Alors âgé dans la vingtaine, avec quelques parents, j'étais allé
cueillir des bleuets dans une bleuetière du Lac-Saint-Jean. À notre arrivée, le
propriétaire nous assigna un territoire délimité par de la corde à ne pas
franchir. N'avions-nous pas, un de mes frères et moi, tout juste commencé à
récolter la manne bleue, que nous étions déjà à l'extérieur des limites
permises. On trouvait que c'y était beaucoup plus bleu, plus facile et plus rapide
à récolter. Et qu'au demeurant, la gelée proche occasionnerait des pertes
inévitables, alors, pourquoi ne pas choisir les fruits les plus gros? Face à
notre désinvolture et contre toute attente (nous pensions ne pas être
surveillés de près), voilà que le propriétaire s'amène, en colère, nous
enjoignant de bien vouloir regagner le territoire désigné, sous peine d'être
expulsé sans ménagement de sa bleuetière. Notre récolte s'étant avérée très
satisfaisante, nous dûmes admettre, au bout du compte, que nous avions eu les
yeux plus grands que la panse.
Depuis l'avènement du nouveau régime forestier et même avant son
instauration, il y a peu de temps, les compagnies forestières, comme Résolu, et
les organismes de défense de l'industrie forestière au Québec, n'ont pas cessé
de dénoncer cette mesure gouvernementale visant à mieux protéger
"Notre" parterre forestier. La critique la plus souvent émise par les
acteurs de l'industrie forestière veut que le régime, en limitant les
territoires de coupe, diminue leur possibilité forestière. Comme bien d'autres,
je n'y ai jamais cru. Je crois plutôt que les compagnies forestières ont
également les yeux plus grands que la panse. Qu'en outre, Résolu n'a jamais
accepté le contrôle et les contraintes du nouveau régime forestier qui
l'obligent à se domestiquer un peu. Le film de Richard Desjardins, l'Erreur
boréale, a démontré, sans l'ombre d'un doute, l'appétit vorace et démesuré des
compagnies forestières, en même temps que l'empreinte destructrice indélébile
laissée dans nos forêts par ces dernières. Les coupes à blanc, ça vous rappelle
quelque chose?
Mes convictions se sont d'autant confirmées à la lecture d'un article
récemment paru dans le journal, Le Quotidien, sous la plume du journaliste,
Louis Potvin. Au dire du Forestier en chef, monsieur Gérard Szaraz, il y a dans
"Notre" parterre forestier québécois du bois disponible en grande
quantité qui n'attend qu'à être coupé. Et cela malgré la prétention des
entreprises forestières qui déplorent le manque de bois depuis quelques mois.

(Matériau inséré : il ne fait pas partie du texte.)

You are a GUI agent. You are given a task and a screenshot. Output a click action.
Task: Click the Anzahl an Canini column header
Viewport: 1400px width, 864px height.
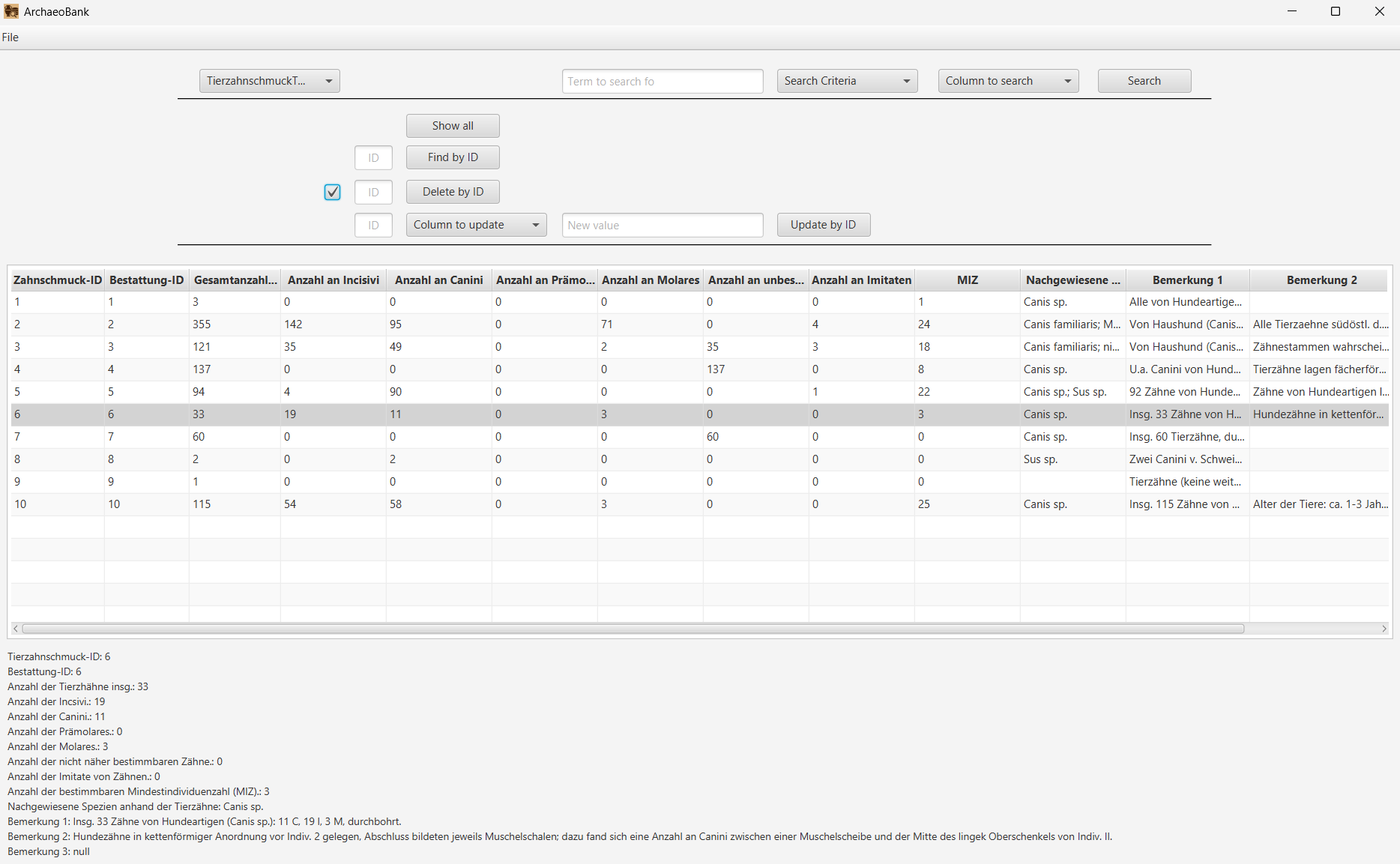[438, 280]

Ces dernières lèvent le nez sur des volumes de bois qui n'ont pas été
coupés au Québec entre 2008 et 2013 à cause de la récession. On parle dans
l'article de 56 millions de mètres cubes de bois au Québec, dont 4 millions au
Saguenay-Lac-Saint-Jean seulement. J'ai toujours douté de la bonne foi de
Richard Garneau, pdg du Résolu, parce que je l'entends encore dénoncer le
manque de volume de bois disponible à cause du nouveau régime forestier,
pendant qu'il fermait des scieries et des machines à papier à droite et à
gauche. Et à la lumière d'informations récentes, ce n'est pas encore terminé.
Si le bleuet est sensible à la gelée, ce n'est pas le cas du bois.
Marcel Lapointe, Jonquière.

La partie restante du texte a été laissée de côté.